Various anti-immigrant political parties sprang up.  One was called the “Order of the Star Spangled Banner” and their platform called for a return of America to a land of “Temperance, Liberty and Protestantism.”

Similar parties coalesced into the Know Nothing Party. President Millard Fillmore ran for re-election on the Know Nothing ticket and finished third.

Abraham Lincoln noted our evolution of bigotry and intolerance. He said we started our country on the idea that “all men are created equal.” Quickly this became “all men except negroes are created equal.”  This then devolved into “all men except negroes, foreigners and Catholics are created equal.”

Eventually, Irish immigrants organized their voting power. One of their first platforms was that all Chinese immigrants must go. The Irish in America also didn’t want any more Irish to come in. They became the resistance they once faced.   

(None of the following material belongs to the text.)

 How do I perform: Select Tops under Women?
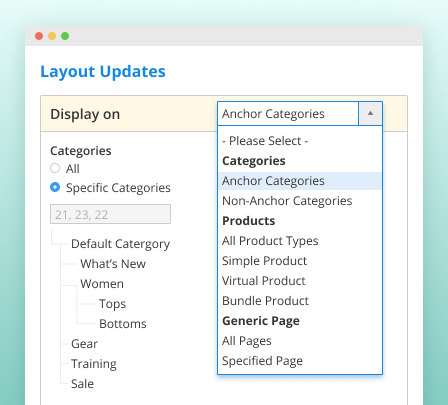click(x=112, y=304)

In fact, immigrants from every country of origin faced prejudice when they came to the U.S. Today, we love the beer the Germans make. We love to visit The Hill and eat good pasta.  We love tacos and margaritas and party on Cinco de Mayo. 

But we initially didn’t want Germans, Italians or Mexicans in our country.  

It is a curious but disturbing aspect of becoming Americanized that once here, you don’t want others coming – even from your own country of origin. Sometimes there is legitimacy to the concern that immigrants will take scarce jobs from Americans. Even so, American businesses profit from a surplus of labor that keeps wages depressed. 

There is no such concern today, as we have millions of jobs and no workers available to fill them.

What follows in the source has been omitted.